Work item
Transcribe exactly each line of the entries, from the opening line to the line with "Play all manual Production stage jobs", with both of those lines included.

--

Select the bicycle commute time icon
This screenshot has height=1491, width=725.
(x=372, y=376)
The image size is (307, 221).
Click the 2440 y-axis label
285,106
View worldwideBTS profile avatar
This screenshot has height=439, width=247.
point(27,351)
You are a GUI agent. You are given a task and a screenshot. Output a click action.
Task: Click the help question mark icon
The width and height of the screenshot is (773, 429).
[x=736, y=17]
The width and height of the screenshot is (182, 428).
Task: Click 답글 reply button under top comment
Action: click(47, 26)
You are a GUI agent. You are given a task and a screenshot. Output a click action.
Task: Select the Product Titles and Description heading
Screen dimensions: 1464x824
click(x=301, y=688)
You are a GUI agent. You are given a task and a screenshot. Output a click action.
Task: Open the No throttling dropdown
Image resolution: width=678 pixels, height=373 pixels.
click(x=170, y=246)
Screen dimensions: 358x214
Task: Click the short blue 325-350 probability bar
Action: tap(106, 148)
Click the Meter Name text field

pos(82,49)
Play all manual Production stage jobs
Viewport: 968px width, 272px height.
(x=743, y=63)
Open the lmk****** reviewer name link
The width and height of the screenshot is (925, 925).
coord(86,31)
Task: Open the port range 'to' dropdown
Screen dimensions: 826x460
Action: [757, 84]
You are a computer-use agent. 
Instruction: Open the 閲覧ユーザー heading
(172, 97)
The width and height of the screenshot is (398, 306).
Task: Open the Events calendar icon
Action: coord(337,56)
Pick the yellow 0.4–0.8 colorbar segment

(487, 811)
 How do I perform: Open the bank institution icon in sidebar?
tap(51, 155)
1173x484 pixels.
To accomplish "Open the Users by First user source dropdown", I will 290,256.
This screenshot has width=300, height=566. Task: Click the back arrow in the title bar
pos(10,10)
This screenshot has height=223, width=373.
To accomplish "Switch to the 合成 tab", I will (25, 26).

--

Exercise response
Select the bicycle commute time icon
This screenshot has height=1491, width=725.
(x=372, y=376)
The image size is (307, 221).
Click the 2440 y-axis label
285,106
View worldwideBTS profile avatar
This screenshot has height=439, width=247.
point(27,351)
You are a GUI agent. You are given a task and a screenshot. Output a click action.
Task: Click the help question mark icon
The width and height of the screenshot is (773, 429).
[x=736, y=17]
The width and height of the screenshot is (182, 428).
Task: Click 답글 reply button under top comment
Action: click(47, 26)
You are a GUI agent. You are given a task and a screenshot. Output a click action.
Task: Select the Product Titles and Description heading
Screen dimensions: 1464x824
click(x=301, y=688)
You are a GUI agent. You are given a task and a screenshot. Output a click action.
Task: Open the No throttling dropdown
Image resolution: width=678 pixels, height=373 pixels.
click(x=170, y=246)
Screen dimensions: 358x214
Task: Click the short blue 325-350 probability bar
Action: tap(106, 148)
Click the Meter Name text field

pos(82,49)
Play all manual Production stage jobs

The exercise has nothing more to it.